Authored by: Anonymous on Monday, November 28 2005 @ 04:40 PM CST
Even though this thread is 2 years old, and no one will ever read this:
1)This article=dead on. I'm not in favor of any scene bashing, but the hordes of unoriginal scenesters trying to win fame, arrogance, and tail through a signing with victory records by single-mindedly pursuing "love" as a conquest completely demean/objectify women.
We need more bands in every genre with female members - not simply as sex symbols or parading a band along using their sex as a gimmick, but women who actually care about the songs they write/play. I'd like to see more groups where, say the bass player or drummer is a woman - not a piece of eye candy but an actual musician.

2)Here's my bit of scenesterism - as of late, I've been seeing some improvement in the punk scene. Bands like the Soviettes, Tsunami Bomb (they will be missed), and the Epoxies getting some due recognition for their talents raise my hopes for the future. (though I'm sure some will argue that "they're only getting recognition because of their chick-angle" - though I think that may apply more to the Donnas and the Eyeliners)

3)In response to that whole "anarcho-punks bashing other scenes" or "thinking that EVERYONE should be in a scene" thing, well, shit, I'm a punk, and I thought it went without saying that you don't need a specific (or any) community/subculture to be who ever the fuck you wanna be. Some kids identify with them and some kids don't - since when did either side become the only valid option?

4)One last pretentious fuckin' comment - If you know/are a girl interested in music - go start/join a band. Let's revive the D.I.Y. spirit and stop this mindless objectification and exclusion that just lands the scene in the laps of those Hot topic corporate, capitalist fucks. Go out there, make some for-cost records, sing and play about the shit that's important to you, and help build a better, more inclusive, understanding world! (awww... because clearly you needed that little peptalk to transform you from passive misogynists into active feminists. Yup...you couldn't a' done that on your own... nope... needed me...)
Because I have nothing better to do than critique comments...
Authored by: Anonymous on Tuesday, November 29 2005 @ 12:13 AM CST
My initial reaction was fuck the epoxies, they are the official band of suicide girls. However, that does not seem to be the case anymore. Perhaps they were used and spit out?
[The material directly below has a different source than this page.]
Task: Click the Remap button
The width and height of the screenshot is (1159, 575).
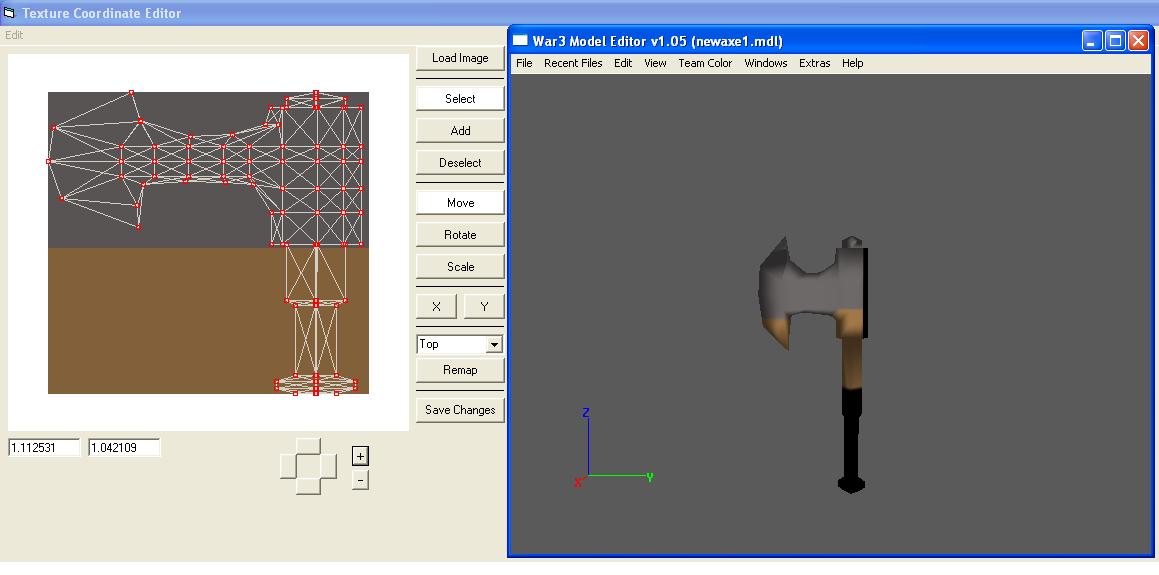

I would be interested to know if their was ever an official split.

On the suicide girls: http://www.infoshop.org/inews/article.php?story=20051124091015464&query=suicidegirls
Because I have nothing better to do than critique comments...
Authored by: Anonymous on Tuesday, November 29 2005 @ 02:02 AM CST
I have spoken to Roxy Epoxy personally on the issue, and the Epoxies are in no way affiliated with the Suicide Girls. There was a photo taken of Roxy in a SG shirt that had been taken by Missy Suicide as a promo picture from some SG-sponsored show in Portland (also where the Epoxies are from) back in the very beginning of the site. In fact, I don't think Roxy cares for SG at all.
Because I have nothing better to do than critique comments...
Authored by: Anonymous on Tuesday, November 29 2005 @ 10:20 AM CST
I saw the Epoxies a couple of weeks ago. I don't know anything about their politics, but GREEN LASERS WIN!!!!
Emo: Where the Girls Aren't by Jessica Hopper
Authored by: Anonymous on Tuesday, November 29 2005 @ 01:45 PM CST
emo sucks thats that...
Emo: Where the Girls Aren't by Jessica Hopper
Authored by: Anonymous on Tuesday, November 29 2005 @ 04:11 PM CST
emo doesn't suck, its just a name for a genre its the bands that suck or the fans...its a sick new trend but theres still good emo and listening to it isn't like a sin.
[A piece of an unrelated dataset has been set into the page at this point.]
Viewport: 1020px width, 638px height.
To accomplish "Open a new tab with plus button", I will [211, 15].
to me all good music is emo...emo=emotional right? well am i wrong about good music having emotion in it? anger, rage, fright, are just as much emotion as sadness and depression. a new term should be made...
Emo: Where the Girls Aren't by Jessica Hopper
Authored by: Anonymous on Tuesday, November 29 2005 @ 06:05 PM CST
Yes, all music is emotional. However, by saying all music is "emo", you are killing the self-label "emo". "Emo" is a youth subculture of consumerism and hipsterism.
Emo: Where the Girls Aren't by Jessica Hopper
Authored by: Anonymous on Tuesday, November 29 2005 @ 08:56 PM CST
Those who are saying "well, girls should go out and start bands instead of complaining!" are making me laugh.

Do you think this idea hasnt occoured to thousands upon thousands of young women?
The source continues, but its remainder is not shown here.